In recent years, several pro-life advocates have called for the adoption of a federal policy to “Make Birth Free” by covering 100% of the pregnancy costs of all affected American women. Writing in The Atlantic in 2022, Elizabeth Bruenig called for free childbirth, urging the foes of abortion within the Republican Party to break from “business” and “fiscal conservatives” who deplore expensive new entitlements for mothers and babies. More recently in Compact magazine, Catherine Glenn Foster of Americans United for Life and Kristen Day of Democrats for Life offered a bipartisan plan under the same label to overcome our nation’s “disordered politics and warped economy” so as to encourage pregnant women and protect both preborn and newborn children.

These advocates have actually resurrected a sharp, if now largely forgotten, policy debate over the very same issues conducted a century ago: the triumph and eventual failure of The Sheppard-Towner Maternity and Infancy Act. In 1919, the Children’s Bureau of the U.S. Department of Labor reported that maternal deaths in childbirth during the prior year numbered 23,000, an increase of 7,000 since 1916. According to the Bureau, 80% of expectant American mothers still received no prenatal advice or care, while the infant mortality rate stood at 100 deaths per 1000 live births, nearly twice the figure found in West European lands.

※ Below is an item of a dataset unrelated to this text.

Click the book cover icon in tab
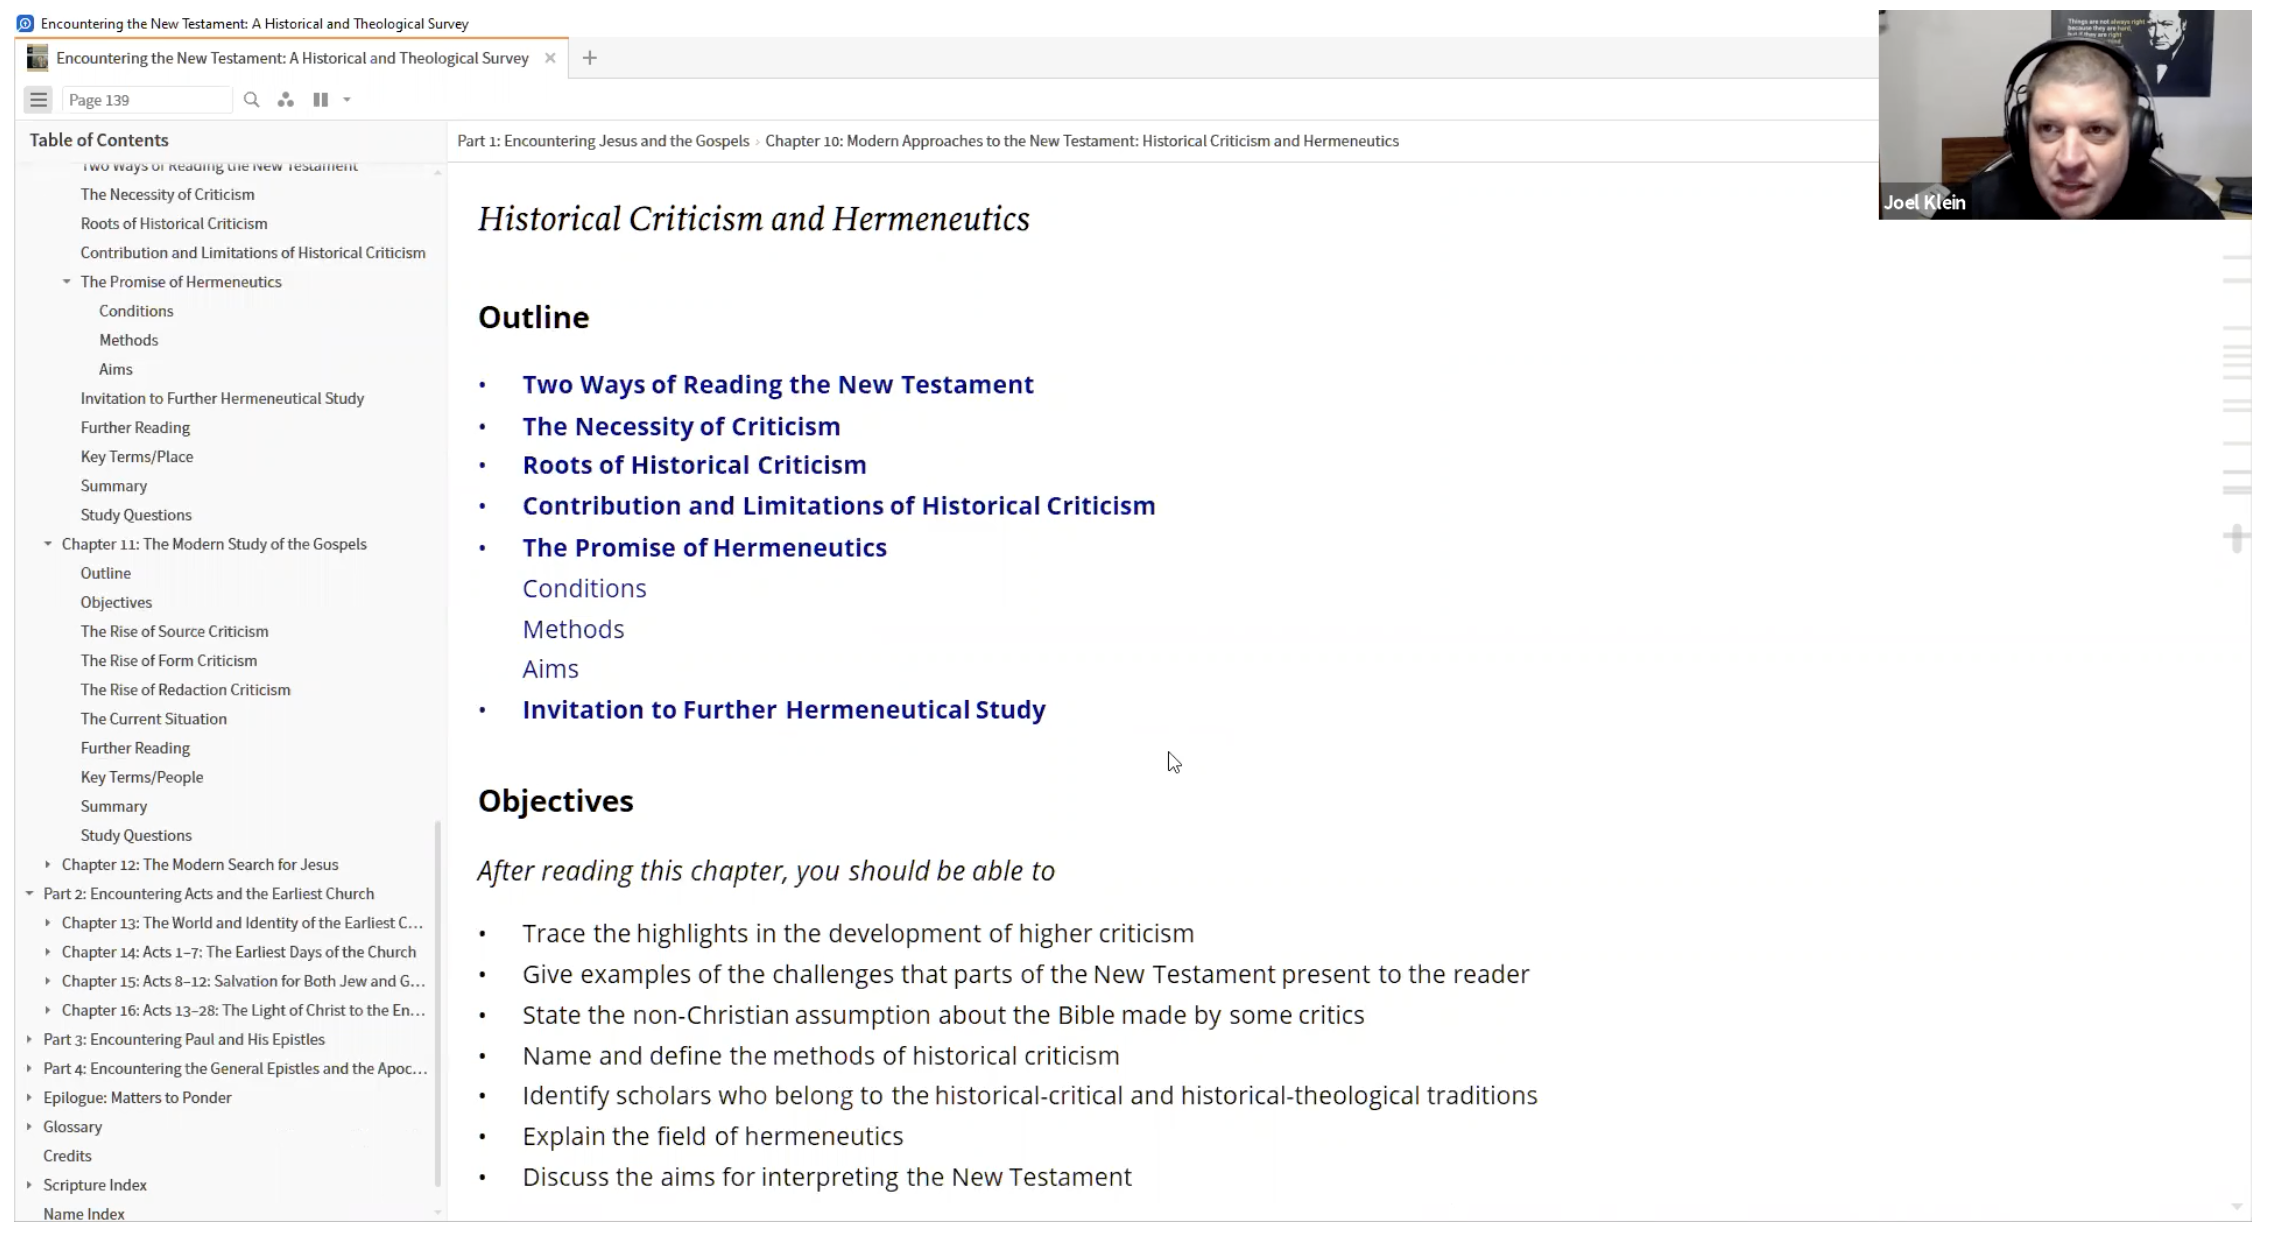The image size is (2272, 1242). click(37, 58)
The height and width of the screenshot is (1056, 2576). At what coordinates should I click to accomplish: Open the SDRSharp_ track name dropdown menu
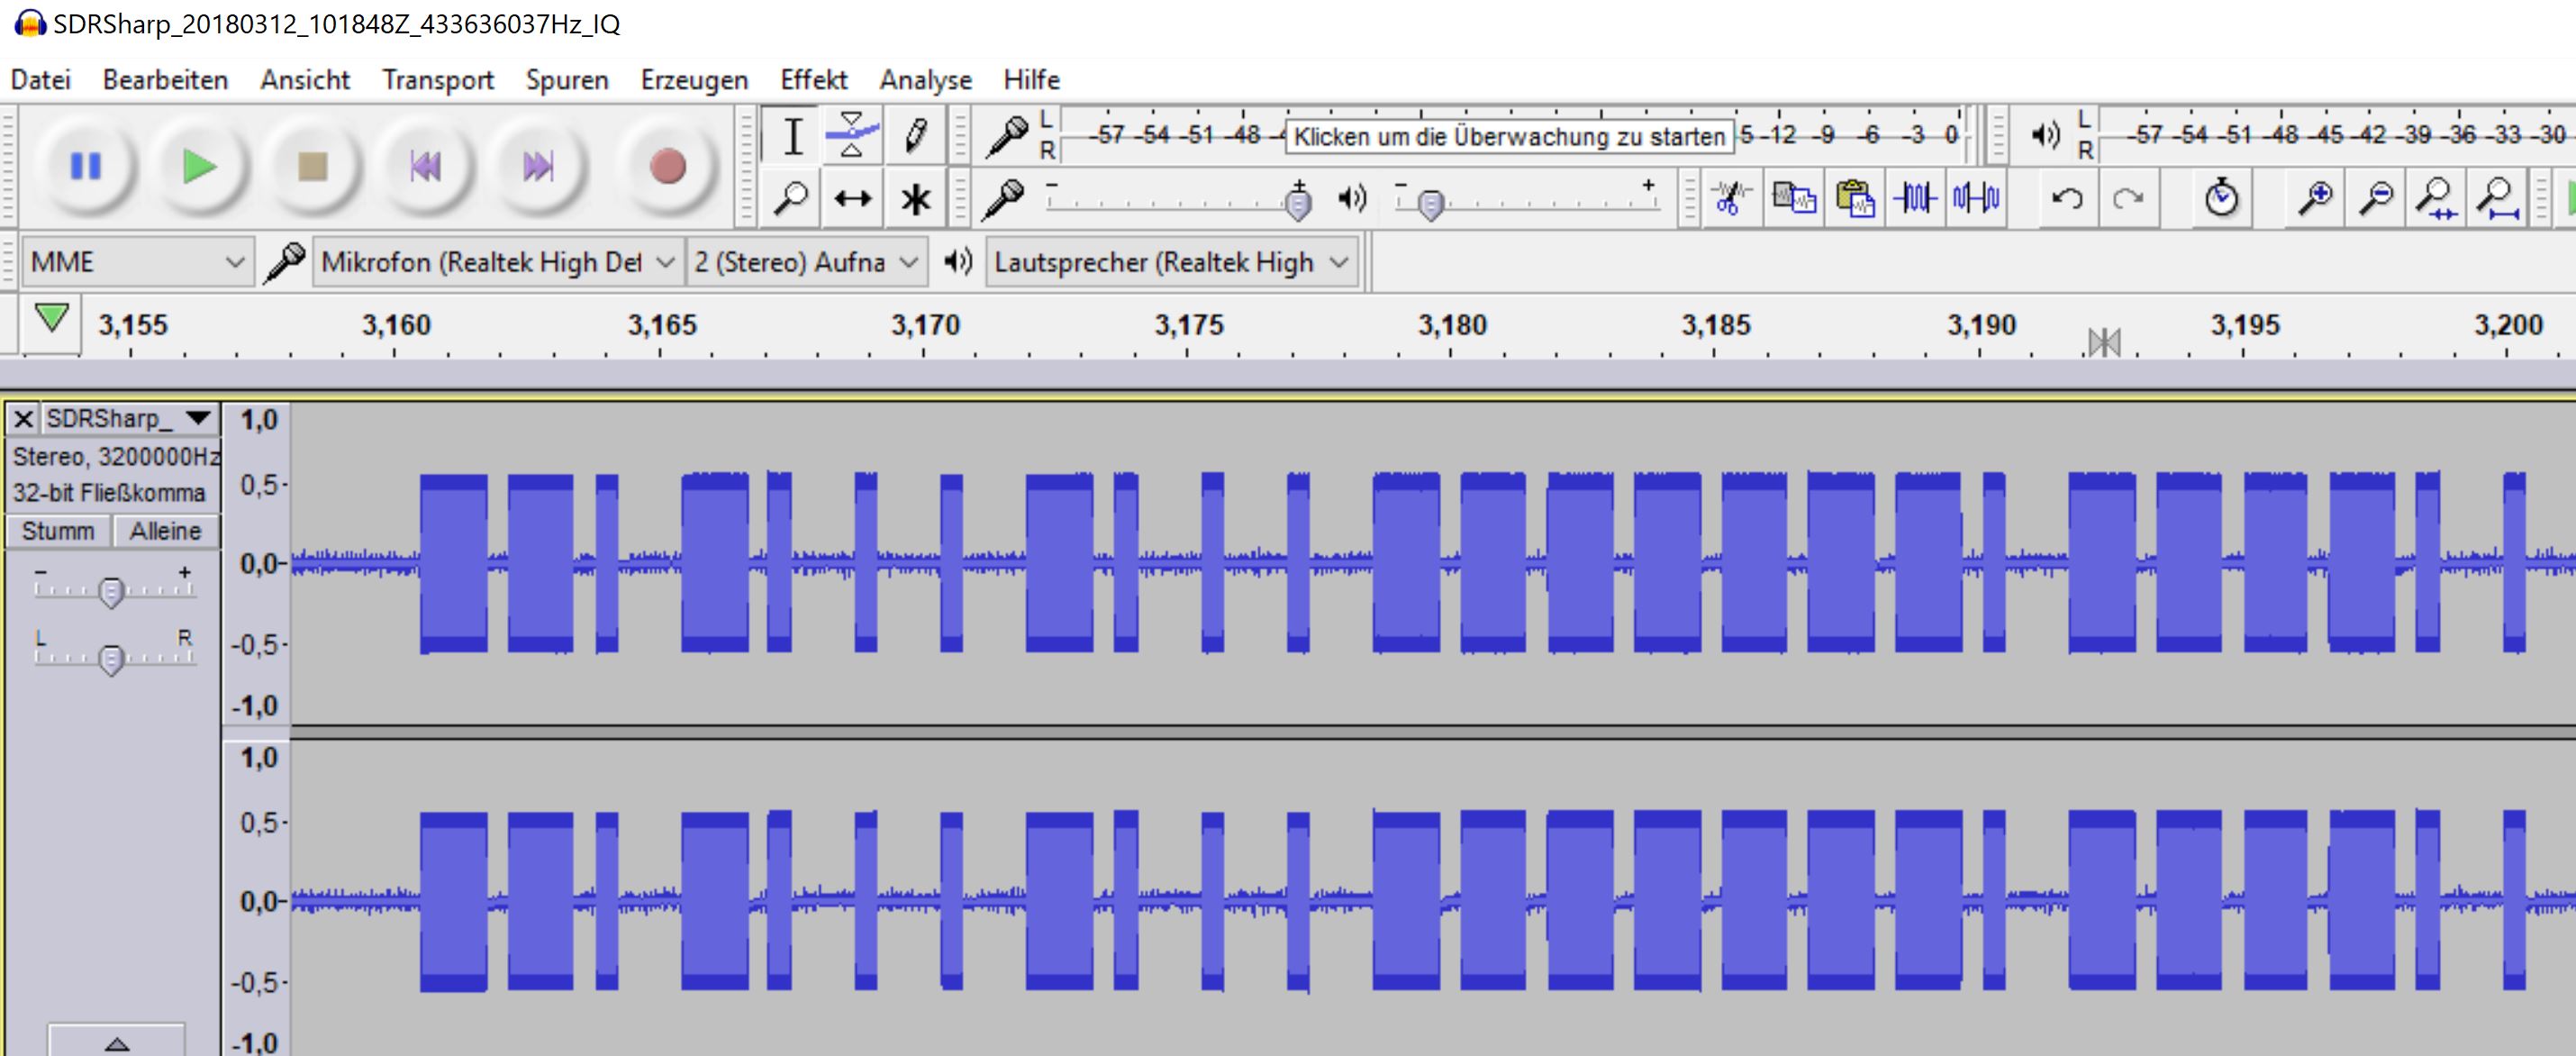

Dedicated to “Baby Saving,” the Bureau organized “National Baby Week” in 1916. Over 4,200 communities and an amazing 11 million women took part in baby-care seminars and good-natured “Best Mother” contests and heard orators praise motherhood as a vital element of national welfare. As historian Molly Ladd-Taylor recounts: “Like military heroes, mothers with infants in arms paraded down Main Street to the applause of flag-waving townspeople.”1 As a next step in this campaign, Bureau Chief Julia Lathrop drafted a measure to provide federal funds for state-level programs of instruction in maternal and infant hygiene, prenatal child health clinics, and visiting nurses for pregnant and new mothers. Importantly, the proposal would set no income test on potential clients: this would be an “entitlement” available to all, without cost.